Il direttore del cosiddetto ufficio per il Kosovo nel governo serbo, Petar Petkov, ha detto oggi che il primo ministro del Kosovo Albin Kurti “non otterrà un visto americano prima di attaccare Belgrado ufficiale e il presidente Alexander Vuciq, a causa della cooperazione con la Russia Parlando, come di consueto, del buon “policy...
Parlando, come al solito, della migliore politica del presidente serbo “, Petkovic ha detto che non può essere scosso dalle interviste del primo ministro Kurti.
“Solo nella realtà parallela in cui vive Albin Kurti, è possibile accusare Belgrado di esportare l'instabilità nella regione, perché è lui che, con le sue azioni unilaterali e violente, viola la pace duratura in Kosovo etnico, Petkovic ha detto.
Il primo ministro Kurti, in un'intervista al giornale Montenegrin Pobjeda, ha sottolineato il ruolo distruttivo della Serbia nella regione, che ha detto che è il problema più grande del Kosovo.
Le relazioni tra il Kosovo e la Serbia sono le stesse: non sono né migliori né peggiori, né peggio. Traduzione: Dobbiamo affrontare uno stato che non riconosce il Kosovo, che è autocratico e pro-Mosca. D'altra parte, il Kosovo è uno stato indipendente e sovrano, ha una propria integrità territoriale, ma anche molti problemi
Il nostro problema più grande è la Serbia, che non può né immaginare né accettare il Kosovo come lo stato confinante paritaria, il quale ha detto Kurti.

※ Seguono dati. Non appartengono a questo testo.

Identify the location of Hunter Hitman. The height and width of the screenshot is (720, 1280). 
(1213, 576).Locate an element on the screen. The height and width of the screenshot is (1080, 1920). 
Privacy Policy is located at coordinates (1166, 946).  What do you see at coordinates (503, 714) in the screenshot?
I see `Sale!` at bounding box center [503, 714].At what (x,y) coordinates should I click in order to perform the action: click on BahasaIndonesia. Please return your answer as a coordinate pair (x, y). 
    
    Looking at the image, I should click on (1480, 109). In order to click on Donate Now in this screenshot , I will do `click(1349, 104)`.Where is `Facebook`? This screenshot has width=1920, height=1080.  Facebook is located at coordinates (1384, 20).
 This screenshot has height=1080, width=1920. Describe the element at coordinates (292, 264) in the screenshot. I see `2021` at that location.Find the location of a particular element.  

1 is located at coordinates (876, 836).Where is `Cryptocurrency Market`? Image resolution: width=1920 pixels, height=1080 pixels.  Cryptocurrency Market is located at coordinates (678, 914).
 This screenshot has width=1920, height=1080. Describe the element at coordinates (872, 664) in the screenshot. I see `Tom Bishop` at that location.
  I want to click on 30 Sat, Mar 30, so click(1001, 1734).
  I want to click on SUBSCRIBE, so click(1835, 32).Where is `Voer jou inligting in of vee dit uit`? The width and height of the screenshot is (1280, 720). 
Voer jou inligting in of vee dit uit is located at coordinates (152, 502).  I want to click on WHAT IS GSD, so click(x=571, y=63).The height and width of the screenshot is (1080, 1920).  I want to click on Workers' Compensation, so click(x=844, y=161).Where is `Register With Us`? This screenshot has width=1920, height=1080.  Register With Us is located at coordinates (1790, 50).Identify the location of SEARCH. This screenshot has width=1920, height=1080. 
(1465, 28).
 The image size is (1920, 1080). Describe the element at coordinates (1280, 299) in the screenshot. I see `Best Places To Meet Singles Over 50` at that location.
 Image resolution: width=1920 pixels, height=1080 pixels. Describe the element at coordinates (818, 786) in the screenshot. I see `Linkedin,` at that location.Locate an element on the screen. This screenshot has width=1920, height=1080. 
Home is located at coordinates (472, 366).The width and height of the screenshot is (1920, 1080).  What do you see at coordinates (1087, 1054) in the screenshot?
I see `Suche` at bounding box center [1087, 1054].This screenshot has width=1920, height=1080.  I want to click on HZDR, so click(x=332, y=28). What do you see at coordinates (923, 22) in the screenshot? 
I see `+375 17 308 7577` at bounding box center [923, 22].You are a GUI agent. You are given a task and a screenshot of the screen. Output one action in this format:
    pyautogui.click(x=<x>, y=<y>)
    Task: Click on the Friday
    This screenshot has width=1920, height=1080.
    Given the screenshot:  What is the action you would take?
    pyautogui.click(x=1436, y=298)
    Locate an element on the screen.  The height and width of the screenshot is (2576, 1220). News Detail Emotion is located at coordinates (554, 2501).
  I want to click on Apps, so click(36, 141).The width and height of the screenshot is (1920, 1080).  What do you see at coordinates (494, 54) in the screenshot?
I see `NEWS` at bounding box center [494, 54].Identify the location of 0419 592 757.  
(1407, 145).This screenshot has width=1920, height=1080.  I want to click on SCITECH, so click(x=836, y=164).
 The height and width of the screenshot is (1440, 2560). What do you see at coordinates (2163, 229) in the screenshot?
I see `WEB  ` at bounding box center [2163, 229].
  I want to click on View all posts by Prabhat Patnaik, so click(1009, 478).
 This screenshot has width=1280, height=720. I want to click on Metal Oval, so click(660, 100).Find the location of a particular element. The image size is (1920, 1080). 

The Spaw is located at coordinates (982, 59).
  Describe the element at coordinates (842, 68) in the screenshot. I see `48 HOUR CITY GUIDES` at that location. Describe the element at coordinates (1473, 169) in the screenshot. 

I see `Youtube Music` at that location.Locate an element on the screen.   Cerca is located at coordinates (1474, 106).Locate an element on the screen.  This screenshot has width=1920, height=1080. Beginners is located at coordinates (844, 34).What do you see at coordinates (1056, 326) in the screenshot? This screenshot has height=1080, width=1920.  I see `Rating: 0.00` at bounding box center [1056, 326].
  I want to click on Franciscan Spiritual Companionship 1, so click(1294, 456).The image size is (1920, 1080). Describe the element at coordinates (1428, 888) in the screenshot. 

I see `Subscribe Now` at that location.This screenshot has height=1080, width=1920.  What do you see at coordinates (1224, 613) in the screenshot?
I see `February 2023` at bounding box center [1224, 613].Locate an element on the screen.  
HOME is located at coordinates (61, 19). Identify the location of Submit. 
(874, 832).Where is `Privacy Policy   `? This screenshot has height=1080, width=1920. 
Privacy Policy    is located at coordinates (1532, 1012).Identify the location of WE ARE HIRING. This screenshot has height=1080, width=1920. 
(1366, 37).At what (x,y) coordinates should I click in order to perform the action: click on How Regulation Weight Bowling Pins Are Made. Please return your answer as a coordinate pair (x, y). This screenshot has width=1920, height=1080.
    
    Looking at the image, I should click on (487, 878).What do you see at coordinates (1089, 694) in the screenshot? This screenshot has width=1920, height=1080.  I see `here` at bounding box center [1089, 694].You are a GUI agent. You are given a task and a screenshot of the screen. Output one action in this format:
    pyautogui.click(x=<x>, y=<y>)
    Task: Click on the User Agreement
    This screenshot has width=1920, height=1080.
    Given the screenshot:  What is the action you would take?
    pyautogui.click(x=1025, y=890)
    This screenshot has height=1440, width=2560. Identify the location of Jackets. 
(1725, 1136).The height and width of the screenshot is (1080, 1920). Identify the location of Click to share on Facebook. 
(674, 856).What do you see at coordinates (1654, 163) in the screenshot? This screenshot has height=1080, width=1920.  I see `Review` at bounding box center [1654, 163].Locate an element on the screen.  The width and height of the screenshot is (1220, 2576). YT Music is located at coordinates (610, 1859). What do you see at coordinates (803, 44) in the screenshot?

Ha detto che la Serbia si comporta come la Russia in relazione ai suoi vicini nei Balcani occidentali.
La Serbia si comporta come la Russia nel suo quartiere nei Balcani occidentali -- cercando di trasformare Republika Srpska in Bielorussia e Montenegro in Ucraina. In sostanza, la Serbia non riconosce la cittadinanza dei paesi al di fuori dell’UE -- Bosnia-Erzegovina, Montenegro, Kosovo, anche Macedonia settentrionale. Piuttosto: considera questi stati provvisori e impegna tutte le sue capacità di distruggere la loro cittadinanza, ha detto il primo ministro.